──────── GIVEN RECORDS ────────

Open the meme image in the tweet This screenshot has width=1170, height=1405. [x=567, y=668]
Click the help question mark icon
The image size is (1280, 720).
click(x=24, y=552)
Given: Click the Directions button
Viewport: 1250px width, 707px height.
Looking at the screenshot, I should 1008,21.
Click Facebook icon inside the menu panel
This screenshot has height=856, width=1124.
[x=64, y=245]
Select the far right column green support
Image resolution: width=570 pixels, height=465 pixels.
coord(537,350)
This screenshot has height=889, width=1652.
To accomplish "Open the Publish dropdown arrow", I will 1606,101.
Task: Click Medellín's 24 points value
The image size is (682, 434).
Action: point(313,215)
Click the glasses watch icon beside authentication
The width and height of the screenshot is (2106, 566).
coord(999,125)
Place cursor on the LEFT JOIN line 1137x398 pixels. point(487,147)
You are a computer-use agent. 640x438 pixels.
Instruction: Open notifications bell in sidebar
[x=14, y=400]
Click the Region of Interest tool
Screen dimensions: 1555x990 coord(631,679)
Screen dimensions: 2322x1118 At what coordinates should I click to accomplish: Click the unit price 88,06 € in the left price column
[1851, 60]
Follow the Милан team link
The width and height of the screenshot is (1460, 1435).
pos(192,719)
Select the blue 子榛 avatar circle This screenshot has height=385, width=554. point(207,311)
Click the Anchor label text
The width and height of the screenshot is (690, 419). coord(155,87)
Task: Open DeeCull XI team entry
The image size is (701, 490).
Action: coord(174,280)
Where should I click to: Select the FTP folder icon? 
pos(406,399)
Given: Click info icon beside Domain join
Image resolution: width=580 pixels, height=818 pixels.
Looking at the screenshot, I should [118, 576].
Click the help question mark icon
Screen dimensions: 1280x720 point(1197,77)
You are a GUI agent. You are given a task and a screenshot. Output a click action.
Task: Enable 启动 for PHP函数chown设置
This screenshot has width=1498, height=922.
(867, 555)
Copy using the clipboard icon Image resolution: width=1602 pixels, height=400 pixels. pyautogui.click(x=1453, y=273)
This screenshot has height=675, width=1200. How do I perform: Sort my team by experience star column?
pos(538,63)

────────

Where the word "agent" occurs in a line of the records, copy that line.

SOLUTION TO THIS TASK ->
You are a computer-use agent. 640x438 pixels.
You are a GUI agent. You are given a task and a screenshot. Output a click action.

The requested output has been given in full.